Le réseau secondaire :
- Objectif : Il a pour objectif de traiter une question de Santé Mentale qui pose un problème institutionnel à la fois aux acteurs de la psychiatrie et à ceux du social.
- Composition : Ce second réseau sera ouvert aux membres du réseau primaire qui le souhaitent, plus les institutionnels (CPAM, conseillers municipaux, directeurs d’hôpitaux, de CHRS, présidents de CME, médecins-chefs de service…). Il pourra, selon les thèmes traités, s’étoffer de représentants de l’ANPE, RMI, Mission Locale, organisme de formation, entreprise intermédiaire.
- Règle de fonctionnement : Ce groupe pourrait se mettre en place deux à trois fois/an mais après que le groupe du réseau primaire soit devenu effectivement opérationnel (6 mois). »
Rapport « Constitution du réseau « Santé Mentale Précarité »
de Bourg-en-Bresse », ORSPERE, oct. 2000.’

Nous pouvons penser que les objectifs de ces deux réseaux, qu’ils soient centrés sur la clinique par l’entraide professionnelle ou sur l’organisation/coordination par le traitement institutionnel de la souffrance psychique des personnes en situation de précarité, visent à agir comme de puissants et originaux dispositifs d’exploration et d’apprentissage.
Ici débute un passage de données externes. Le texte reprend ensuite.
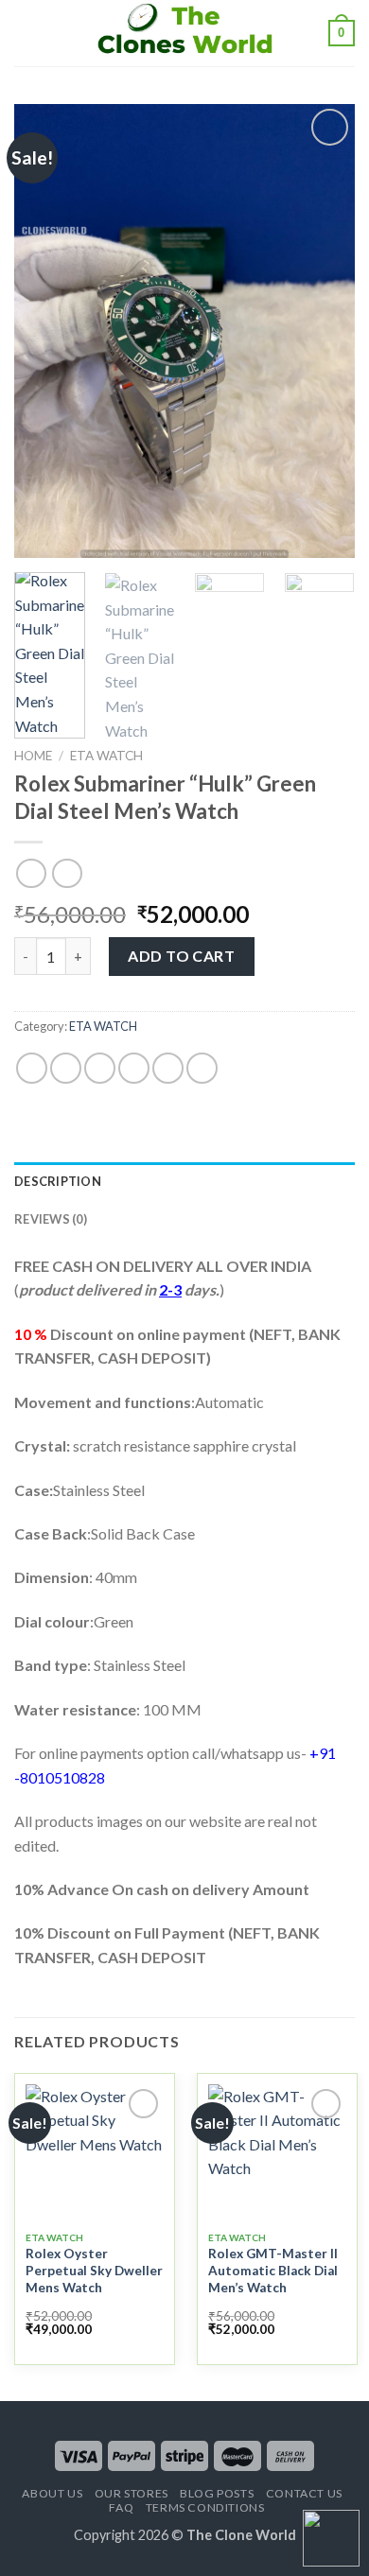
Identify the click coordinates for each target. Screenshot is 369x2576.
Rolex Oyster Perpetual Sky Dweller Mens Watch (94, 2270)
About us (52, 2493)
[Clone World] (184, 33)
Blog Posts (217, 2493)
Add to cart (181, 956)
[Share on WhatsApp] (31, 1068)
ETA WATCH (106, 755)
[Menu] (25, 32)
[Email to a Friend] (133, 1068)
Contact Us (304, 2493)
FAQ (121, 2507)
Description (57, 1181)
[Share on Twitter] (99, 1068)
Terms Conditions (205, 2507)
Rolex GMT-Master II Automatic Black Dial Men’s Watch (273, 2270)
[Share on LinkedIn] (202, 1068)
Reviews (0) (50, 1219)
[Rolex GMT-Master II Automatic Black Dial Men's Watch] (277, 2153)
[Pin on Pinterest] (168, 1068)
Tout se passe comme si en cherchant à favoriser le déploiement de ces explorations et apprentissages, les animateurs de l’ORSPERE visaient à ouvrir un espace dialogique, une sorte de « forum hybride »212 où sont remis en cause, au moins partiellement (car il reste tout de même deux niveaux de réseau, et il y reste toujours quelques « experts universitaires » face à des « professionnels de terrain »), les partages qui séparent traditionnellement les spécialistes des profanes. Ce ne sont donc pas seulement les corpus doctrinaux qui s’agencent mais également les praticiens (éducateurs spécialisés, assistantes sociales, psychiatres, médecins de ville, infirmiers, etc.) qui leur sont rattachés.

Notes
210.

Extrait de la lettre adressée par Mr FURTOS et Mr LAVAL à Mme BERTHET (DDASS de l’Ain).

211.

Rapport « Constitution du réseau « Santé Mentale Précarité » Bourg-en-Bresse » écrit par les animateurs de l’ORSPERE le 10 octobre 2000.

212.

Les forums hybrides sont des lieux où se joue la démocratie « dialogique » c’est à dire là où des profanes (ou des non-spécialistes) peuvent échanger avec des spécialistes, donner leur avis sur des sujets techniques dont la complexité peut être très grande et contribuer à coproduire des savoirs par leur mobilisation active dans l’élaboration de connaissances qui les concernent. CALLON M., LASCOUMES P., BARTHE Y., (2001), op. cit.